[Date Prev][Date Next][Thread Prev][Thread Next]
- Subject: Re: Interning strings considered harmful (somewhat)
- From: Roberto Ierusalimschy <roberto@...>
- Date: Mon, 26 Oct 2009 14:11:03 -0200
> The second part of the following benchmark shows distinctly non-linear
> performance: Each pass of the first part runs under one second on my
> machine, but the passes in the second part take 4, 14, and 32 seconds,
> I'm a bit worried by this, and the impact on programs which process
> data from untrusted inputs. I haven't got a really good idea what can
> be done about this. In similar cases, people have used Jenkins'
> lookup3.c hash function with a random seed. Perhaps it is sufficient
> to drop the skipping from Lua's hash function and use a random seed
> stored in the Lua state, but the internal mixing of the current hash
> function seems to be rather weak.
What exactly is worrying you?

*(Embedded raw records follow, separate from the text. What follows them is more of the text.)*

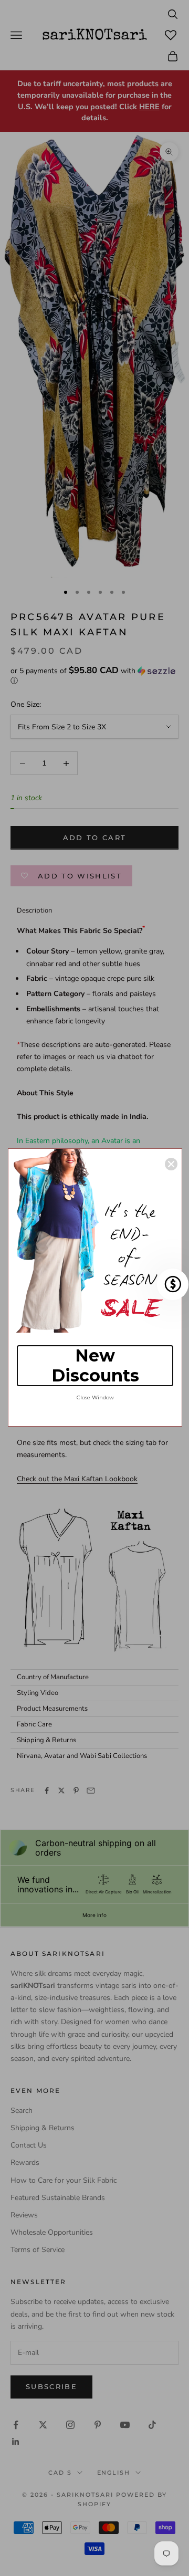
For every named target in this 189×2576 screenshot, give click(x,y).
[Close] (171, 1164)
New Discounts (95, 1365)
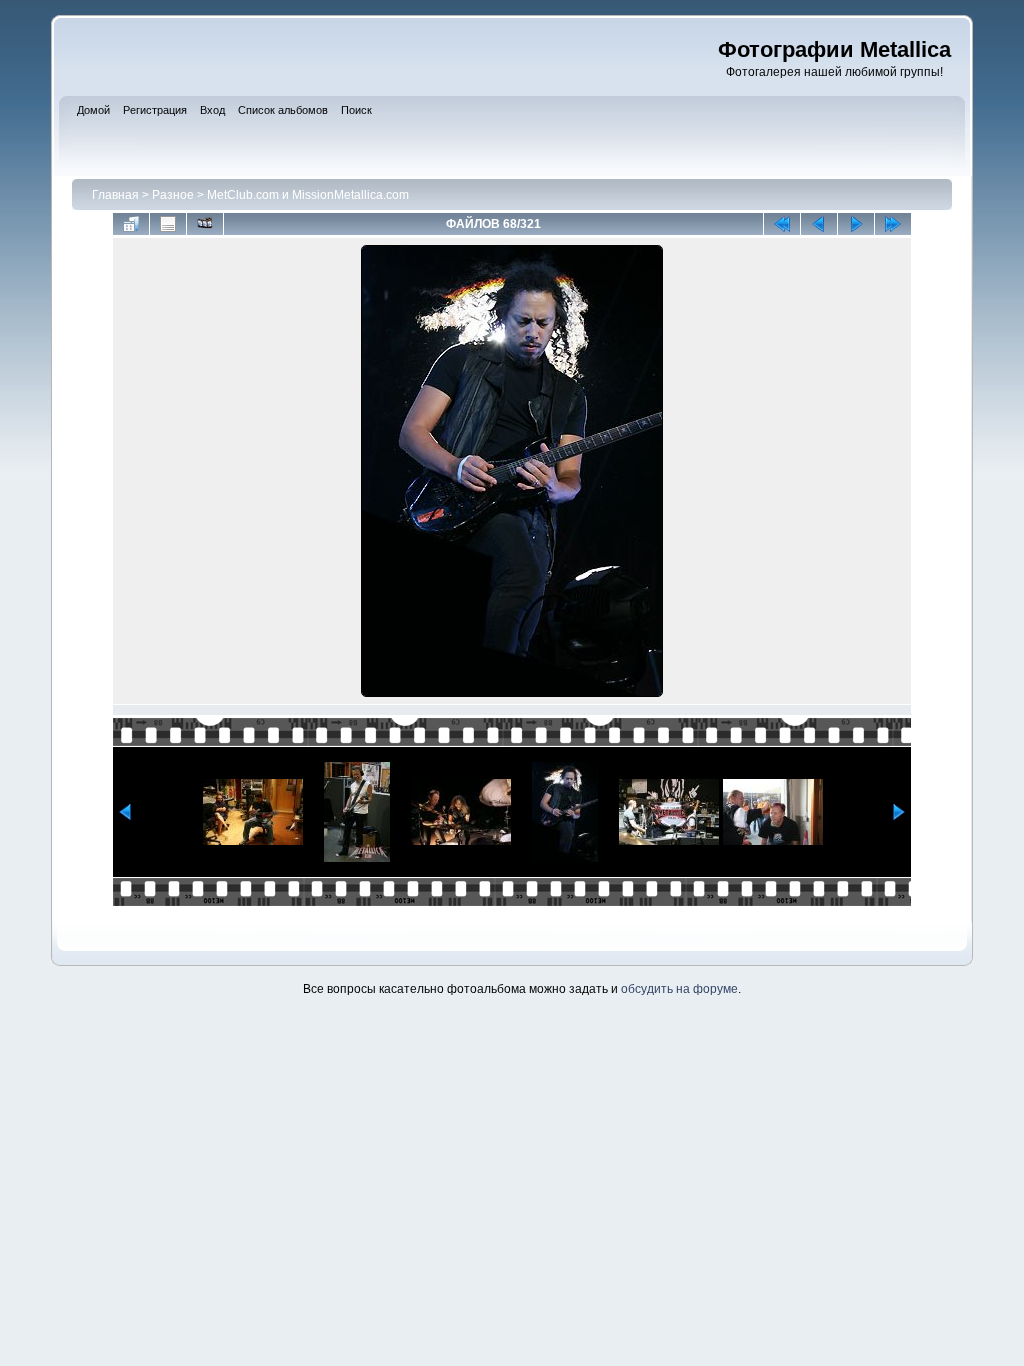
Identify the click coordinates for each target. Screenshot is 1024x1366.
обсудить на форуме (679, 989)
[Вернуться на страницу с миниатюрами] (131, 224)
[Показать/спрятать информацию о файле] (168, 224)
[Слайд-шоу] (205, 224)
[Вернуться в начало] (782, 224)
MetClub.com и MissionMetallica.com (308, 195)
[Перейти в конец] (893, 224)
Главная (115, 195)
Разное (173, 195)
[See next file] (856, 224)
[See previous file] (819, 224)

Excluding malware, I do not think this
situation happens enough to justify any worry. Considering malware, I
guess there are plenty of ways for untrusted inputs to waste CPU time,
this is only one more.
(BTW, simply dropping the skip in the hash function does solve the
"problem"; just add a "step = 1" in lstring.c to check. But it creates a
new one: the hash function becomes too expensive for long strings.)